Material to process below:

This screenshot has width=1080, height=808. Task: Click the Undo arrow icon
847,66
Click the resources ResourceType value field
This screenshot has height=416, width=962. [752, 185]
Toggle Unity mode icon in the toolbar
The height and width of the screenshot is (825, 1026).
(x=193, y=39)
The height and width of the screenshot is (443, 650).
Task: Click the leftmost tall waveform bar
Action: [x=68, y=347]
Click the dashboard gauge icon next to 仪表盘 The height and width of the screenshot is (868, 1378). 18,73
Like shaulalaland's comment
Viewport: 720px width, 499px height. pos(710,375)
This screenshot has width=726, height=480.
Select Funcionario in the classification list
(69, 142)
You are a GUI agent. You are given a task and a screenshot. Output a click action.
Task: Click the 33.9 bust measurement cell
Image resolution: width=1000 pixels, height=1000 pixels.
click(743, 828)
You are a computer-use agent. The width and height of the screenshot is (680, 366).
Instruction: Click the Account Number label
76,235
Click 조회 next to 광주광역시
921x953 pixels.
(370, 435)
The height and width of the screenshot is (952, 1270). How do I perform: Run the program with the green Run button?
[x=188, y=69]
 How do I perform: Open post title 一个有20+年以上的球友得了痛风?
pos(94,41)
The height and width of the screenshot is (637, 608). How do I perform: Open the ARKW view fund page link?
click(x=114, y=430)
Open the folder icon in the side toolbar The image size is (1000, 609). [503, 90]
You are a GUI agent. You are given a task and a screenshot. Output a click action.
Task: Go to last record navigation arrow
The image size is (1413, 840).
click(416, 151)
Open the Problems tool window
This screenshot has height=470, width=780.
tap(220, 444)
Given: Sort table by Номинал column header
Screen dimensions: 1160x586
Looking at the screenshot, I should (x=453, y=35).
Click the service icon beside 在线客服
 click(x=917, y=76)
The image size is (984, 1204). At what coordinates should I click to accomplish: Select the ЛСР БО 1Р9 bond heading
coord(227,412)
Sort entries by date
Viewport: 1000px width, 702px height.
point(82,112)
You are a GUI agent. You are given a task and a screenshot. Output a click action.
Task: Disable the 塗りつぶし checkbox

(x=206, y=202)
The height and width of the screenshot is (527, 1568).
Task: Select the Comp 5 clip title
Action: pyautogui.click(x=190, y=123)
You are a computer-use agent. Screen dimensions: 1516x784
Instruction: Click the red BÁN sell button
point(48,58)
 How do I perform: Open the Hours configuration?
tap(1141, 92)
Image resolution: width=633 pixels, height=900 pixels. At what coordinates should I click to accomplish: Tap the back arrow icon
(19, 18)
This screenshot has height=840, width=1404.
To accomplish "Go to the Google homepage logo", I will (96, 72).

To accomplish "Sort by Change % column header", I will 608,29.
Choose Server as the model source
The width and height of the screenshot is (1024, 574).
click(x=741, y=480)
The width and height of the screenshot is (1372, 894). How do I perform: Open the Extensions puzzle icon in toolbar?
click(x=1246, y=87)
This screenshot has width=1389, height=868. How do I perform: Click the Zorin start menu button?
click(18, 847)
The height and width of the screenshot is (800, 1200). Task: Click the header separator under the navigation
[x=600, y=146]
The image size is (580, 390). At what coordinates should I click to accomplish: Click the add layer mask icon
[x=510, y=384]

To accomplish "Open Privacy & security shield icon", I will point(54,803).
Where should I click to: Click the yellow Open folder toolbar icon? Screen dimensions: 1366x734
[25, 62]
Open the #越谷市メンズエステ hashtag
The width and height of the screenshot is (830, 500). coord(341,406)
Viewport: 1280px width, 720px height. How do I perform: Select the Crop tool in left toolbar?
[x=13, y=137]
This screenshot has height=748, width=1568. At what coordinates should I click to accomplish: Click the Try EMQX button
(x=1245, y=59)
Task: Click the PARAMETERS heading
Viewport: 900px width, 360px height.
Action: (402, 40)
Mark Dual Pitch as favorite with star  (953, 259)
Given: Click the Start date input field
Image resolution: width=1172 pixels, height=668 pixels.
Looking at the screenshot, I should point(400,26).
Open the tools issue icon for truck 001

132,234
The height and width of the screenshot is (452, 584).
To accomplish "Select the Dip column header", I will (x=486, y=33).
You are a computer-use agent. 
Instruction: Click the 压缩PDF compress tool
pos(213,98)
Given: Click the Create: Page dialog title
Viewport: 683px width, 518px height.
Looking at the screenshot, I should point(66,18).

End of Material to process.

### Task to complete
In the listing above, find the line holding "Open the #越谷市メンズエステ hashtag" and the line holding "Given: Click the Create: Page dialog title", then output those two lines and every line between them exactly.

### Solved problem
Open the #越谷市メンズエステ hashtag
The width and height of the screenshot is (830, 500). coord(341,406)
Viewport: 1280px width, 720px height. How do I perform: Select the Crop tool in left toolbar?
[x=13, y=137]
This screenshot has height=748, width=1568. At what coordinates should I click to accomplish: Click the Try EMQX button
(x=1245, y=59)
Task: Click the PARAMETERS heading
Viewport: 900px width, 360px height.
Action: (402, 40)
Mark Dual Pitch as favorite with star  (953, 259)
Given: Click the Start date input field
Image resolution: width=1172 pixels, height=668 pixels.
Looking at the screenshot, I should point(400,26).
Open the tools issue icon for truck 001

132,234
The height and width of the screenshot is (452, 584).
To accomplish "Select the Dip column header", I will (x=486, y=33).
You are a computer-use agent. 
Instruction: Click the 压缩PDF compress tool
pos(213,98)
Given: Click the Create: Page dialog title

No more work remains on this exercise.